> Your instructions
Copy each of the entries below exactly as it appears, line for line.

^^^^^^^^^^^^^^^^

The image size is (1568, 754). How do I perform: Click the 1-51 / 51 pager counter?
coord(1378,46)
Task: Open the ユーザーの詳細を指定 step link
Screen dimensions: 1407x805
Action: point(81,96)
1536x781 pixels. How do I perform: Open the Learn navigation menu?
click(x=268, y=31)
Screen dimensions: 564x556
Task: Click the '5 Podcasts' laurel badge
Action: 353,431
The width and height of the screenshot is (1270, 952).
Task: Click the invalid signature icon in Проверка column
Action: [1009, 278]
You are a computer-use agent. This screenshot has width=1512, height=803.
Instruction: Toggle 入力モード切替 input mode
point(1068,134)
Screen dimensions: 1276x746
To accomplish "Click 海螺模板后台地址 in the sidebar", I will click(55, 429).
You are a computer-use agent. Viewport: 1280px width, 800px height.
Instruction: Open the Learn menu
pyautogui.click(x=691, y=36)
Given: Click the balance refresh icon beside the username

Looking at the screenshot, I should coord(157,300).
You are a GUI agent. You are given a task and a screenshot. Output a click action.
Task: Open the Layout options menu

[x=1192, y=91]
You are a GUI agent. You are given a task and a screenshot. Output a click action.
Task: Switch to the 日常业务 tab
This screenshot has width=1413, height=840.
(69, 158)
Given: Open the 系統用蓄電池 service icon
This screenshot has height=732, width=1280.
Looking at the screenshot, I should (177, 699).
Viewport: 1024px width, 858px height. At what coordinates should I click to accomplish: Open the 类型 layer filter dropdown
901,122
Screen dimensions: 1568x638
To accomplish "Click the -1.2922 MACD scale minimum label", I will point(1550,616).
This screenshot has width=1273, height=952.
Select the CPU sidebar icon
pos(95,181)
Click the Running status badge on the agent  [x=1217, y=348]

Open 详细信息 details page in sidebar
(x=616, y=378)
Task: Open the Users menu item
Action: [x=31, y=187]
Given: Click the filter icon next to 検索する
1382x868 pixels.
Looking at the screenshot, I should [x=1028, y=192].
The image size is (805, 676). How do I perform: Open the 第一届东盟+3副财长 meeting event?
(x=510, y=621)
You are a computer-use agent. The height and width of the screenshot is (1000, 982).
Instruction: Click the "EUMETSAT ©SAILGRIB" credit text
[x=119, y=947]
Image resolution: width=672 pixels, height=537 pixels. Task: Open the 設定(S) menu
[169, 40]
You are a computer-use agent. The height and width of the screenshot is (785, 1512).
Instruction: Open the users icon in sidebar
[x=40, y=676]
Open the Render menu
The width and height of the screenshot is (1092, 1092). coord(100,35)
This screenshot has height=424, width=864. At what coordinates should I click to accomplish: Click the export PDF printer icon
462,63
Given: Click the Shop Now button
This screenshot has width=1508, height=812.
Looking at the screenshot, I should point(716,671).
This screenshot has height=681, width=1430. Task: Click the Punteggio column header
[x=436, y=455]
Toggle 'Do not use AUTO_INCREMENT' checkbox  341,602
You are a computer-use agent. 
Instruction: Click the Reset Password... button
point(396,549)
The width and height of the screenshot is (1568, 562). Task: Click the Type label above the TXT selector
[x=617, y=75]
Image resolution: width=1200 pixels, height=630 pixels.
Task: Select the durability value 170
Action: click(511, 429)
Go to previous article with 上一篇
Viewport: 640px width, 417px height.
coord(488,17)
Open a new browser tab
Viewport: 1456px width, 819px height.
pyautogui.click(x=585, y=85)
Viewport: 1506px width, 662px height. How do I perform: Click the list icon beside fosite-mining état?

^^^^^^^^^^^^^^^^

> Final answer
The image size is (1568, 754). How do I perform: Click the 1-51 / 51 pager counter?
coord(1378,46)
Task: Open the ユーザーの詳細を指定 step link
Screen dimensions: 1407x805
Action: point(81,96)
1536x781 pixels. How do I perform: Open the Learn navigation menu?
click(x=268, y=31)
Screen dimensions: 564x556
Task: Click the '5 Podcasts' laurel badge
Action: 353,431
The width and height of the screenshot is (1270, 952).
Task: Click the invalid signature icon in Проверка column
Action: [1009, 278]
You are a computer-use agent. This screenshot has width=1512, height=803.
Instruction: Toggle 入力モード切替 input mode
point(1068,134)
Screen dimensions: 1276x746
To accomplish "Click 海螺模板后台地址 in the sidebar", I will click(55, 429).
You are a computer-use agent. Viewport: 1280px width, 800px height.
Instruction: Open the Learn menu
pyautogui.click(x=691, y=36)
Given: Click the balance refresh icon beside the username

Looking at the screenshot, I should coord(157,300).
You are a GUI agent. You are given a task and a screenshot. Output a click action.
Task: Open the Layout options menu

[x=1192, y=91]
You are a GUI agent. You are given a task and a screenshot. Output a click action.
Task: Switch to the 日常业务 tab
This screenshot has width=1413, height=840.
(69, 158)
Given: Open the 系統用蓄電池 service icon
This screenshot has height=732, width=1280.
Looking at the screenshot, I should (177, 699).
Viewport: 1024px width, 858px height. At what coordinates should I click to accomplish: Open the 类型 layer filter dropdown
901,122
Screen dimensions: 1568x638
To accomplish "Click the -1.2922 MACD scale minimum label", I will point(1550,616).
This screenshot has width=1273, height=952.
Select the CPU sidebar icon
pos(95,181)
Click the Running status badge on the agent  [x=1217, y=348]

Open 详细信息 details page in sidebar
(x=616, y=378)
Task: Open the Users menu item
Action: [x=31, y=187]
Given: Click the filter icon next to 検索する
1382x868 pixels.
Looking at the screenshot, I should [x=1028, y=192].
The image size is (805, 676). How do I perform: Open the 第一届东盟+3副财长 meeting event?
(x=510, y=621)
You are a computer-use agent. The height and width of the screenshot is (1000, 982).
Instruction: Click the "EUMETSAT ©SAILGRIB" credit text
[x=119, y=947]
Image resolution: width=672 pixels, height=537 pixels. Task: Open the 設定(S) menu
[169, 40]
You are a computer-use agent. The height and width of the screenshot is (785, 1512).
Instruction: Open the users icon in sidebar
[x=40, y=676]
Open the Render menu
The width and height of the screenshot is (1092, 1092). coord(100,35)
This screenshot has height=424, width=864. At what coordinates should I click to accomplish: Click the export PDF printer icon
462,63
Given: Click the Shop Now button
This screenshot has width=1508, height=812.
Looking at the screenshot, I should point(716,671).
This screenshot has height=681, width=1430. Task: Click the Punteggio column header
[x=436, y=455]
Toggle 'Do not use AUTO_INCREMENT' checkbox  341,602
You are a computer-use agent. 
Instruction: Click the Reset Password... button
point(396,549)
The width and height of the screenshot is (1568, 562). Task: Click the Type label above the TXT selector
[x=617, y=75]
Image resolution: width=1200 pixels, height=630 pixels.
Task: Select the durability value 170
Action: click(511, 429)
Go to previous article with 上一篇
Viewport: 640px width, 417px height.
coord(488,17)
Open a new browser tab
Viewport: 1456px width, 819px height.
pyautogui.click(x=585, y=85)
Viewport: 1506px width, 662px height. How do I perform: Click the list icon beside fosite-mining état?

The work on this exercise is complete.